Its been a busy week! After many scratches and nicks in my fingers, I managed to finish the metal armature of my octopus character and perform a short test with it.
I am pretty happy with the mixture of stability and flexibility that the figure has. The lowest portion of its body has wires that cross and are attached to each other at the intersection to increase stability. The belly portion also involves wires that cross, but one is looped around the other instead of firmly attached. This allows the wires to slide along each other increasing the range of movement so that the creature can have a bouncy belly. The neck is attached to the body with slightly loosened loops of wire so that the head may turn. It wasn’t easy to make, and the sting in my fingers suggest that perhaps I should invest in a good pair of gloves. However, I am pretty satisfied with the overall results. Hopefully, I will be able to continue building onto this skeleton (my order from JoAnn’s fabrics has finally arrived). In any case, I have learned a lot from this project about manipulating wire so that it performs in the way I want it to.
So, this week I have been making a wire octopus arm as a test. Today I experimented with making a short stop-motion animation with it. You can see the video below.
I am satisfied with its ability to move without being too flimsy, stiff, or damaging itself. However, I wish I was able to put the skin on as well. Unfortunately, Jo Anne’s fabrics is being a bit slow with the delivery of supplies. For next week I plan on constructing the wire skeleton of the armature to the best of my abilities. I was originally hoping on having a finished product by next time, but have learned that creating a stop-motion puppet involves more preparation than I had previously thought.

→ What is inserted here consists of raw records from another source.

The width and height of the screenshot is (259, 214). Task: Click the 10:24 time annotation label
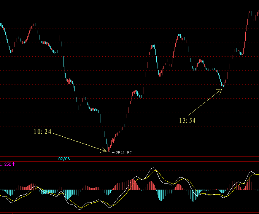coord(42,132)
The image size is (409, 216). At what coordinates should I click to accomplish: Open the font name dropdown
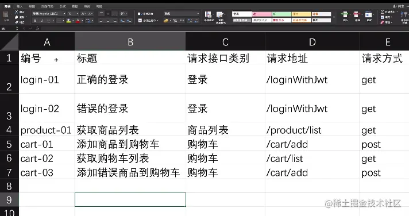[49, 14]
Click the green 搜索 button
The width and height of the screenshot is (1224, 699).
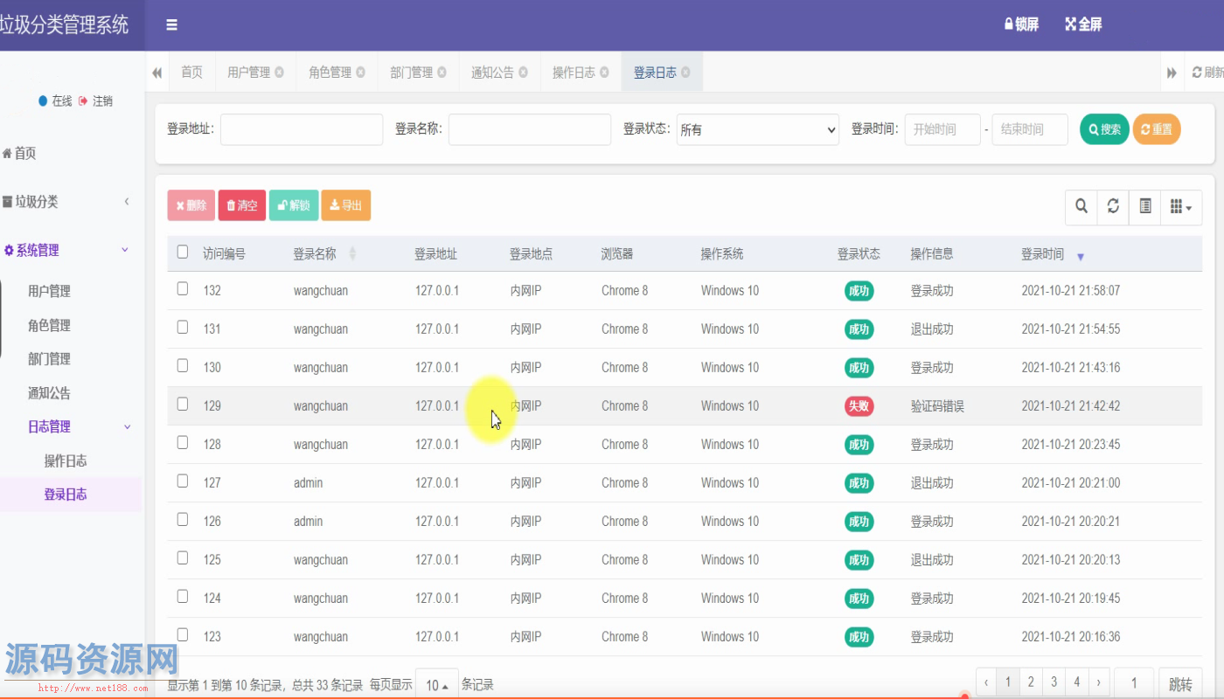1104,129
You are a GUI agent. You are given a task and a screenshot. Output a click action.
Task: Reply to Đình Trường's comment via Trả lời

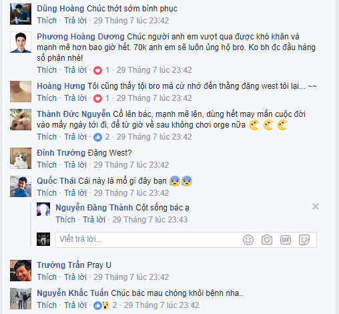pyautogui.click(x=75, y=165)

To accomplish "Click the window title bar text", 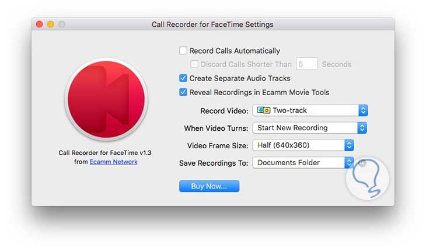I will click(212, 25).
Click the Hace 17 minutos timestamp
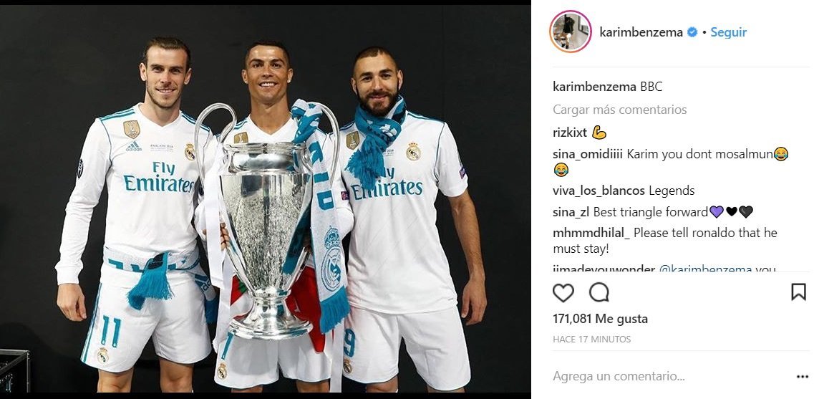Screen dimensions: 814x399 click(592, 340)
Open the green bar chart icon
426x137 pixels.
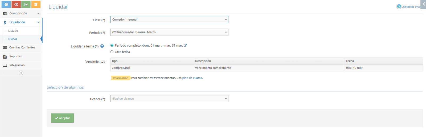pyautogui.click(x=26, y=5)
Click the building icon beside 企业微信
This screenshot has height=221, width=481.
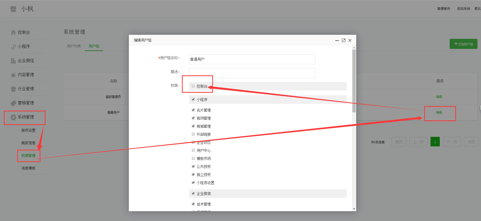tap(13, 61)
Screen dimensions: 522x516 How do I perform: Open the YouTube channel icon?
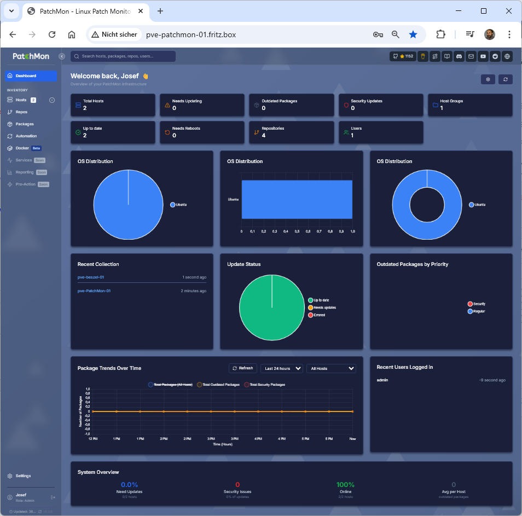(x=483, y=56)
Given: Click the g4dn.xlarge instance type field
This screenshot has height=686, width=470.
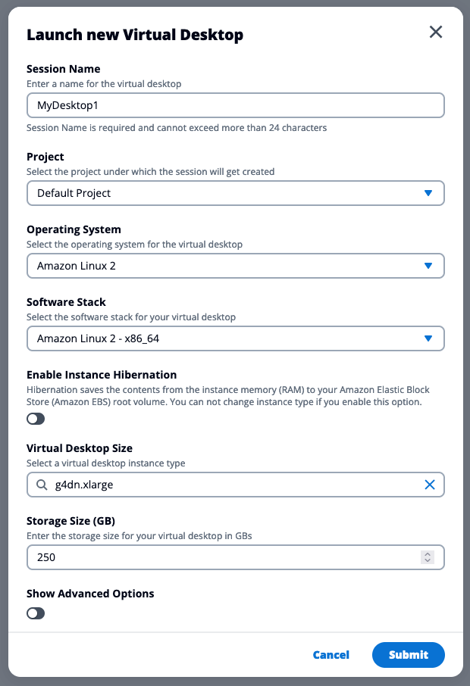Looking at the screenshot, I should (227, 485).
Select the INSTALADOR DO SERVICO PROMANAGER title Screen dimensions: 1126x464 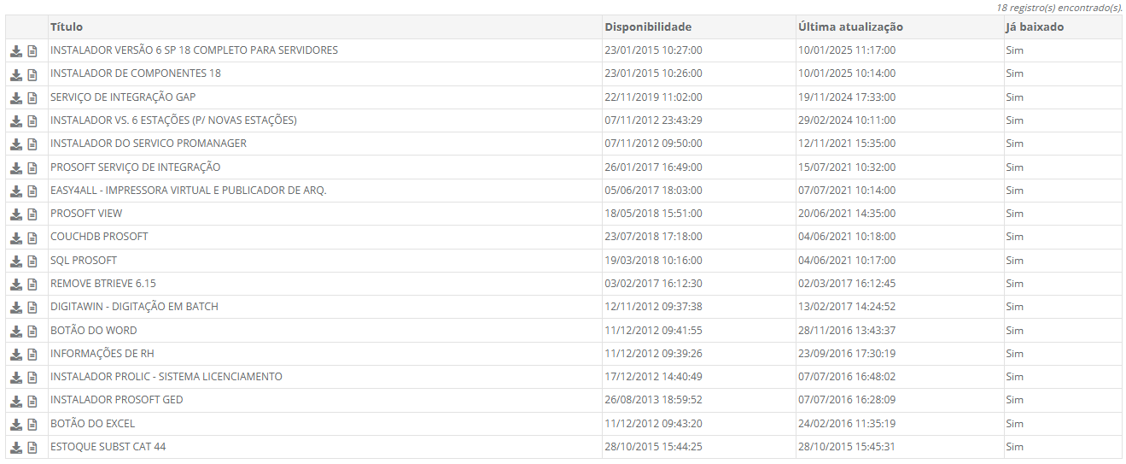coord(149,144)
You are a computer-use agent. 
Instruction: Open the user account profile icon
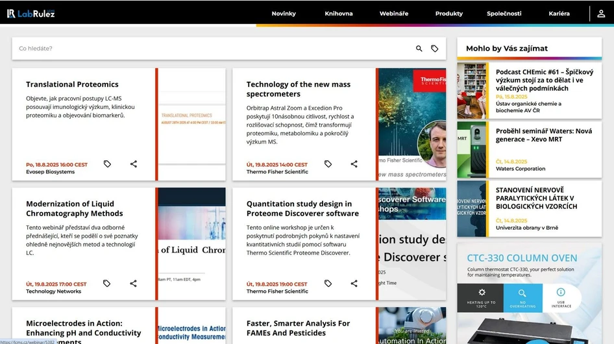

For a closer look into the design of the arm, you can look at the pictures below.
Well, after some redesigning of my chosen character from last week, I have chosen a design. Below are some thumbnails that I did.I decided on making him more octopus-like (In the current design he has 8 arms and plays 4 string instruments in a solo quartet.) He is playing the violin, chello, bass, and harp stimultaniously! He has features that look somewhat like a friendly grampa (I imagine his personality reflects such as well).and here is the back view.I have also started planning how to make this character into a feasible puppet. I will be making his structure with wire. I plan enabling the body to have a certain amount of flexibility so that he can squash and stretch a bit without breaking of losing structure. Below are some rough plans that may be modified in the building process.The skin will be made out of fabric and sewn on top of the armature. The eyes will be made out of hardened and painted sculpty, while the eyelids and lips will be formed from modeling clay. Next week I will submit my progress on the armature as well as color designs.
So, this past week I have been working on possible character designs for my stop-motion puppet. I have 6 character designs that I am hoping the class will help me choose from.
I have also been researching how to make this armature possible. Unfortunately, buying a stop-motion armature is out of my budget. I have seen many interesting ways to make one’s own armatures. This site has many created from screws, nuts, and other items. However, I think a better solution may be to get an “Adam the Doodles Man” from Blick and modify the wire skeleton for my own uses. It has nice joints, is a lot cheaper than an actual stop motion armature, and will allow me more time to build the body on top of the skeleton.
This coming week I will be working on designing the chosen character from multiple angles and begin trying to find or make a skeleton for my puppet.
For my final project in Design for Media, I would like to design and create a stop-motion puppet. Stop-motion has always been of great interest to me, and I wish to explore it by making these pre-production puppet. For materials, I will most likely use sculpt (both cooked and uncooked), wire, fabric, and various other materials.
This is an example of an armature from The Corpse Bride without its top layers.
I, of course, cannot make an armature nearly as complex as this, but I plan on experimenting with wire to create the structure. I will use both flexible and touch wire so that I can decide which portions will be more or less bendable.
Wallace and Gromit characters are simpler and have a discernible charm.
They are made from modeling clay on metal armatures. I intend to use similar process to make my puppet.
I have split my schedule for the project into weeks.
November 12 – November 18: Work on character design and draw characters from multiple perspectives
November 26 – December 2: Design armature and begin building
December 3 – December 9: Finish building and begin to add accessories (clothes, hair, etc.)
December 10 – December 16: Final touches (includes finishing accessories and making sure the puppet is functional
I am very excited for this project and will be back next week with a post on my character design
So this is my group’s final product for our project pipeline project that we have been working on for the last 5 weeks. This is a student made and student directed project. To see the blog of the director Emma click here.
And this is our “Making of” for “The Lost Files”. Enjoy!
Its been a busy week! The finished product is coming soon! This week I colored scene 8, cleaned up and colored scene 11, and colored scenes 12, 13, and 14. Much thanks to Renée Taylor for coloring in the eyes, mouth, and ears of the creature afterward and adding the trasparencey. I will be in the labs tomorrow helping to put this together.